Each of these parameters and pollutants requires a different monitoring method, making the overall endeavour challenging. Why, then, does the scientific community bother in the first place? What’s to be gained from performing such thorough and diverse testing on our bodies of water and the land surrounding them? We’ll delve into the motives and advantages of river catchment monitoring below.

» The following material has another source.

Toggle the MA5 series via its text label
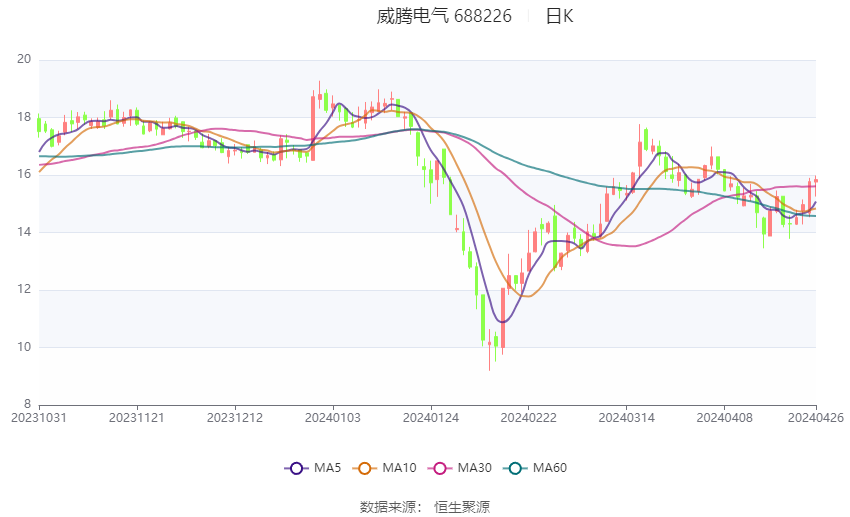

Drinking water cleanliness
As the precious resource upon which all life depends, water is integral to our survival. The global population is growing by the day only makes it more in demand, which is why we must ensure we have a plentiful supply of it to meet all our needs. Monitoring river catchments can help us keep tabs on the volume of water passing through our land and ascertain which treatment methods are required to guarantee that it is suitable for drinking purposes.

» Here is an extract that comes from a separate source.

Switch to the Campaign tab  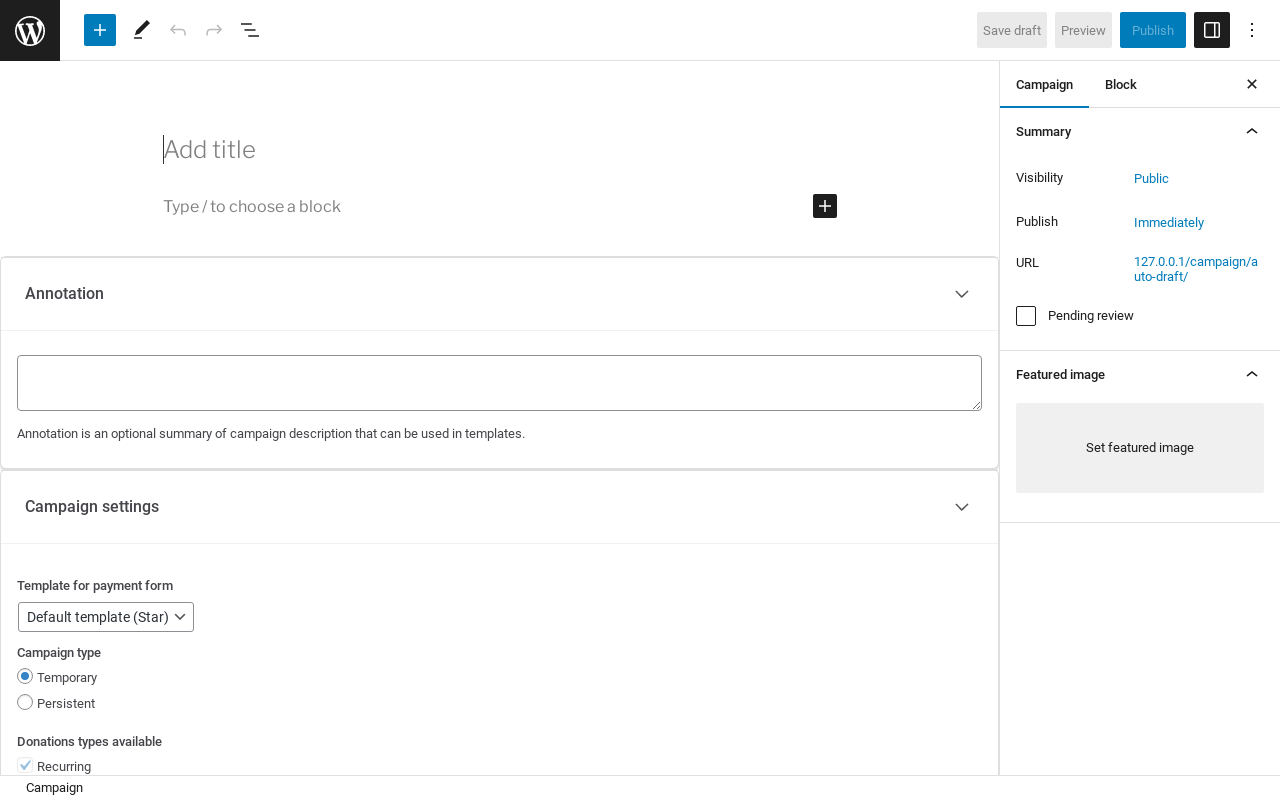click(x=1044, y=85)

Staying abreast of the concentration of toxins, bacteria, chemicals, and other contaminants in a river catchment is important for safeguarding the health of human life and flora and fauna in the surrounding area. Entire ecosystems depend on our waterways, with countless species reliant on the quality of the H2O therein to simply exist. Of course, conserving these rivers, streams, and other catchments is blind without adequate monitoring, so implementing the relevant infrastructure is a key ecological task.
Understanding industrial impact
As well as observing the knock-on effects of contaminated water on the plants and animals which live within it, monitoring river catchments can also help us trace these substances back to their source. More often than not, they originate from anthropogenic industrial activity, as heavy metals, chemicals, and other damaging pollutants can leach into the environment. Enriching our understanding of how our actions impact river catchment areas can help inform planning strategies to avoid doing so again.

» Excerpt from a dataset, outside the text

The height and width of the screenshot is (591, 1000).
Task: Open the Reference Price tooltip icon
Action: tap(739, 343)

Given that tens of thousands of chemicals are in circulation today, it’s only logical that there are a great many of these about which we know very little. Those suspected of potentially damaging public and environmental health are often termed “contaminants of emerging concern”, and any research into how they behave over time, break down in our atmosphere and interact with other lifeforms can add to our burgeoning knowledge of them. As such, monitoring river catchments can also help the cause of science.